By Albert Lindsay Rowland; George Born Manhart | Go to book overview

CHAPTER IX
WAR WITH THE EMPEROR

A casus belli between the German Emperor and the Porte lay always ready in those border states of the Empire for which tribute must be paid to the Sultan. War in Hungary had caused the Emperor to postpone the payment in the case of Bosnia and the Grand Visir was expecting it in full in the spring of 1593. The Imperial Ambassador, however, presented further excuses, which particularly enraged the Turkish Minister, as he had already informed the Sultan that the tribute would be paid that year.
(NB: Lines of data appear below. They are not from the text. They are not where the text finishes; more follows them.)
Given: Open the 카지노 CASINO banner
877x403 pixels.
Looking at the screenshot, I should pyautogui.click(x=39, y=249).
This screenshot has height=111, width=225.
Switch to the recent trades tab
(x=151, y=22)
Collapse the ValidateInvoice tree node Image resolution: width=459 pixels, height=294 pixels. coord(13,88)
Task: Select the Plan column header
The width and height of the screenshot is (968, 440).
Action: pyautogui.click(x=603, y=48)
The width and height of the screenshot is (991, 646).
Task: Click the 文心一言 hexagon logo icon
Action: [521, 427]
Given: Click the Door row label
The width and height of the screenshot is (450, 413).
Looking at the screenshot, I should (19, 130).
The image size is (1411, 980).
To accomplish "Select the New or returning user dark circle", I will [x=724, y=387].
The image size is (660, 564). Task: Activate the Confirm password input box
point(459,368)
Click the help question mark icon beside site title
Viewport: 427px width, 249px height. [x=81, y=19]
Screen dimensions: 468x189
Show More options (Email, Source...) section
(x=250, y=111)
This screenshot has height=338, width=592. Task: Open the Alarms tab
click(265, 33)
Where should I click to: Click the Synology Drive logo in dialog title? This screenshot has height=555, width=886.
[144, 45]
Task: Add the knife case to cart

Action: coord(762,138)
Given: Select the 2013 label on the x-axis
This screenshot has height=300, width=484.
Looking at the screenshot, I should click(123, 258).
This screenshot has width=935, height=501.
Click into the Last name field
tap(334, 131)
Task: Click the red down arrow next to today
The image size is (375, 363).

He accordingly sequestered the Ambassador's house, arrested his Dragoman on a charge of treachery and of having made false translations of various documents, and seized all the Embassy papers. Following this war was declared against the Emperor in a public divan and the Spahis, under the Beglierbey of Greece, were ordered to the front.1 The Ambassador in a panic offered six thousand thalers to the Grand Vizir which he later raised to eighteen thousand, for the release of his Dragoman and promised the tribute by July, but the Vizir declined to act and the Ambassador remained a prisoner in his house while his Dragoman was confined in the common jail.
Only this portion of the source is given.